— SELECTION —
+ + + +

Pipeline with custom dataset tokenizer: when to save/load manually

I am trying my hand at the datasets library and I am not sure that I understand the flow.

Let’s assume that I have a single file that is a pickled dict. In that dict, I have two keys that each contain a list of datapoints. One of them is text and the other one is a sentence embedding (yeah, working on a strange project…).

I know that I can create a dataset from this file as follows:

dataset = Dataset.from_dict(torch.load("data.pt"))
tokenizer = AutoTokenizer.from_pretrained("bert-base-cased")
keys_to_retain = {"input_ids", "sembedding"}
dataset = dataset.map(lambda example: tokenizer(example["text"], padding='max_length'), batched=True)
dataset.remove_columns_(set(dataset.column_names) - keys_to_retain)
dataset.set_format(type="torch", columns=["input_ids", "sembedding"])

My question is, what’s next? Especially considering how caching works. The first thing that should happen is splitting the dataset into a train, dev, test set. As a result I would eventually have a dictionary with train, dev, test keys in them. I can then use them in dataloaders and I am ready to go.

The question is, what about subsequent runs (.e. new Python sessions). Will all that code need to be run again? Should I do dataset.save_to_disk, and in a next session not run the whole dataset creation again? In other words, do I have to manually check for the saved files? Something like this (untested).

def create_datasets(dataset_path):
    if Path(dataset_path).exists():
        datasets = {partition: load_from_disk(Path(dataset_path) / partition) for partition in ["train", "dev", "test"]}
        # the snippet that I posted above
        # assuming we have train, dev, test in datasets
        for key, dataset in datasets.items():
    return dataset

Or is the dataset cached somewhere and every time the first snippet is encountered, none of those steps is repeated and the cached dataset is loaded?

In short, it is not clear to me when I can rely on cache that is hidden (probably somewhere in the user directory), and when I should manually use save_to_disk and load a dataset manually.

+ + + +

— DATASET EXTRACT —

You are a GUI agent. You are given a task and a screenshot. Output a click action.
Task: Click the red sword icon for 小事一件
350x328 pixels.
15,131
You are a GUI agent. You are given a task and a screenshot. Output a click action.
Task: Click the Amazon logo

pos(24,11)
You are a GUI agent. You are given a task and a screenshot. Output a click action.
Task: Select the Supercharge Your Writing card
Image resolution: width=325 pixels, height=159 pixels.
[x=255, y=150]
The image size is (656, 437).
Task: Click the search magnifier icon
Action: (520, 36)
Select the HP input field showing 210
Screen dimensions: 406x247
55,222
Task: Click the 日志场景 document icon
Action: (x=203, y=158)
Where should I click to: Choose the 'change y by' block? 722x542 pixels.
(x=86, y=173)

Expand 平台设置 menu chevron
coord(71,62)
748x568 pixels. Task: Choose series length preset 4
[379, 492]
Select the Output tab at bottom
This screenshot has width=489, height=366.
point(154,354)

+ + + +

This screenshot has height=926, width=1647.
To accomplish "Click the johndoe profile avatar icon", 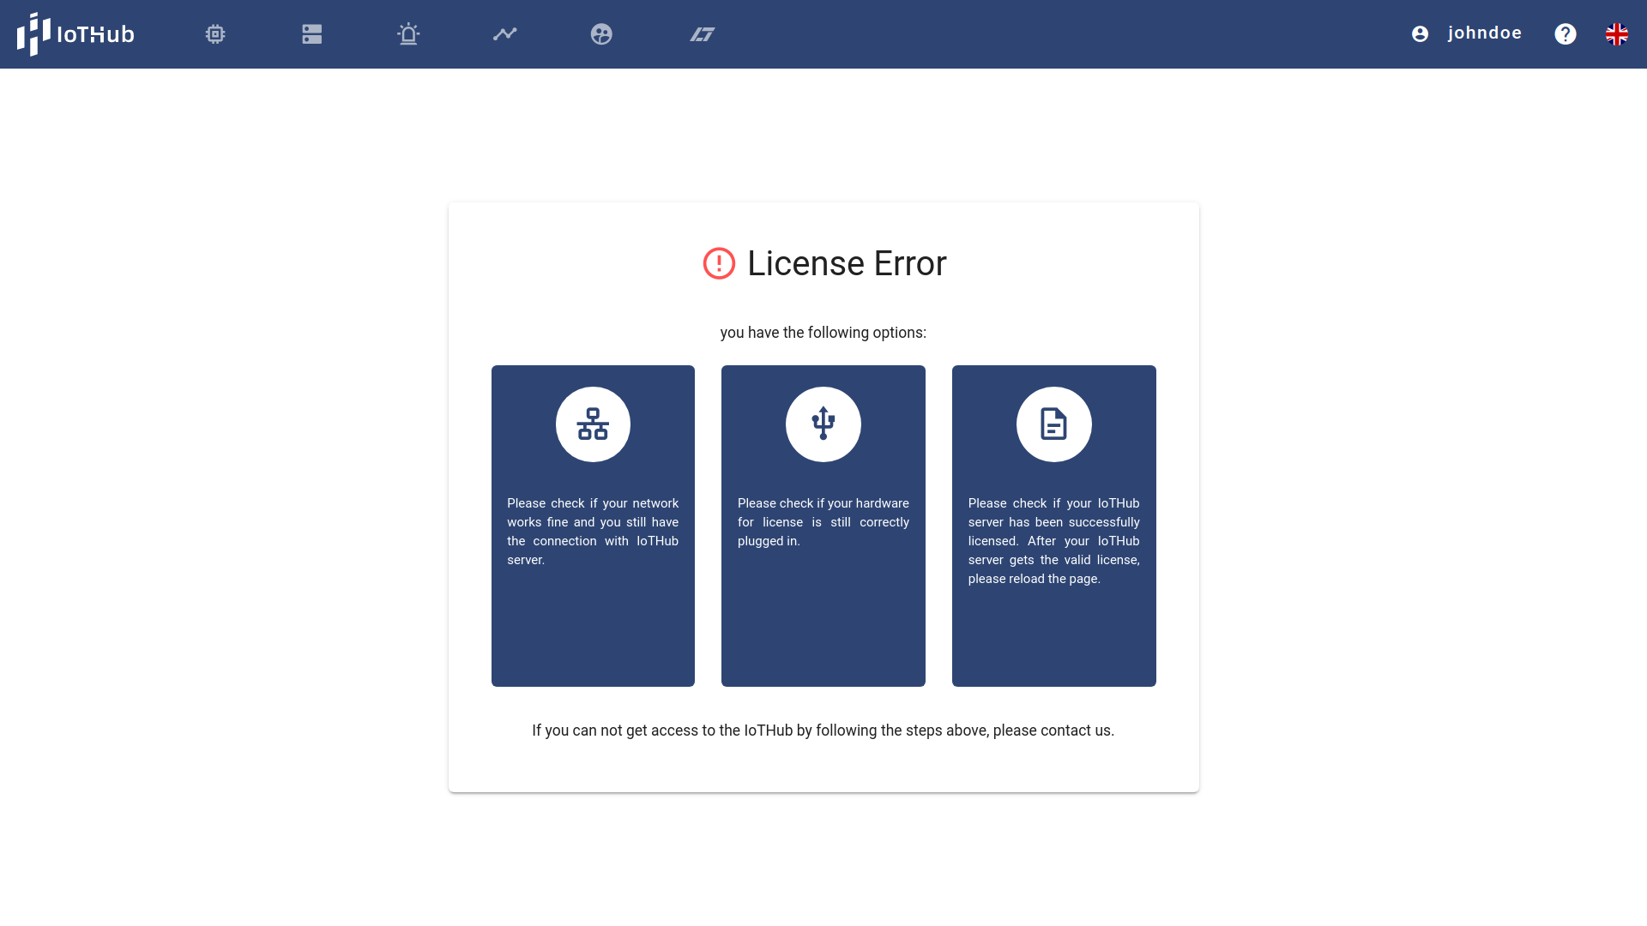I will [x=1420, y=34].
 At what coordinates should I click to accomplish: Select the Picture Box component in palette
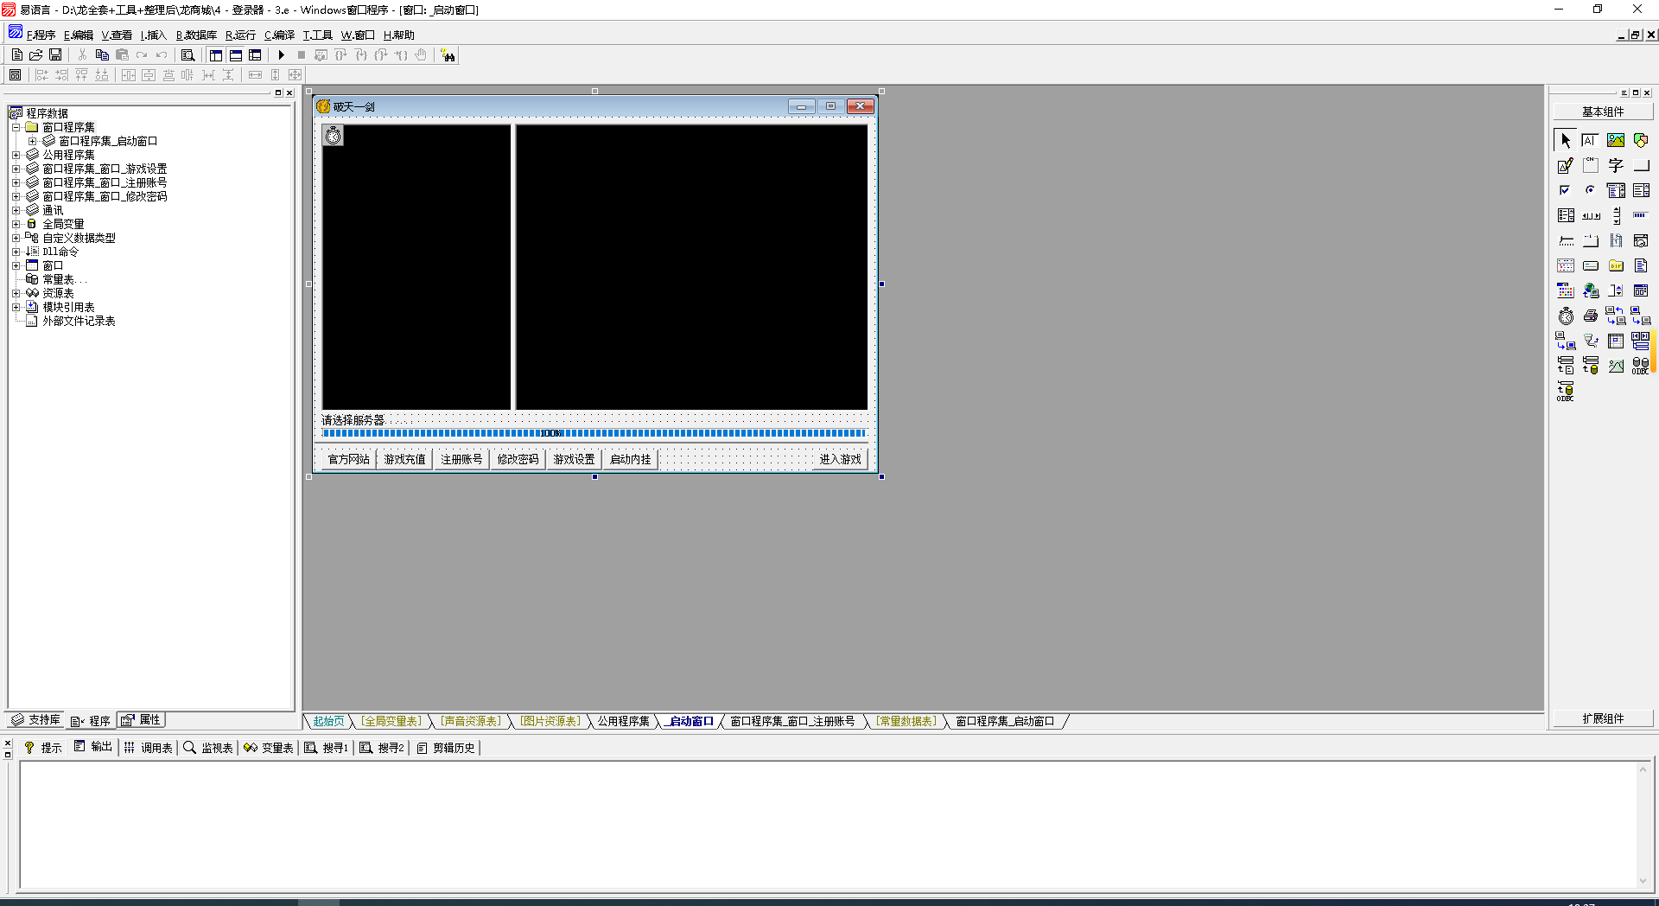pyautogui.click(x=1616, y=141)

+ + + +

— REQUIRED TASKS —
• 1. In the forum post about dataset caching, rewrite everything from "The question is, what" down to "like this (untested).", putting "later runs" in place of "subsequent runs".
• 2. According to the forum post about dataset caching, what do the two keys in the pickled dict each contain?
• 3. Carry on the forum post about dataset caching from its final sentence.

— RESULTS IN ORDER —
• 1.
The question is, what about later runs (.e. new Python sessions). Will all that code need to be run again? Should I do dataset.save_to_disk, and in a next session not run the whole dataset creation again? In other words, do I have to manually check for the saved files? Something like this (untested).

• 2. One key contains text, and the other contains a sentence embedding.

• 3.
1 Like

The caching should work across sessions, normally you don’t have to use save_to_disk. The cache is indexed by a hash of the operations performed on the dataset, if a new, independent, session performs the same operations, they will use the cache instead of being recomputed. If you change something to the operation performed on the dataset, they will be recomputed instead of using the cache.

I will add a detail on the hashing mechanism to the doc when I have some time (no ETA) but basically it use as hash to store the dataset a complete pickle dump of all the arguments you provide the processing function at each step (including the function provided to map) so if anything changes it will be detected and the operation is recomputed instead of using the cache. If all the arguments and inputs are identical, the hash is the same (whether it’s the same session or not) and the cache file is used if it is found.

save_to_disk is provided as a special utility mostly for people who preprocess a dataset on one machine which has access to the internet and would like to use the dataset on a cluster without any access to the internet (and which thus cannot download the dataset files).

1 Like

The idea is that you can write a simple and readable code once and not care that it is redoing the downloading/pre-processing operations when you run it several times because all these are automatically cached.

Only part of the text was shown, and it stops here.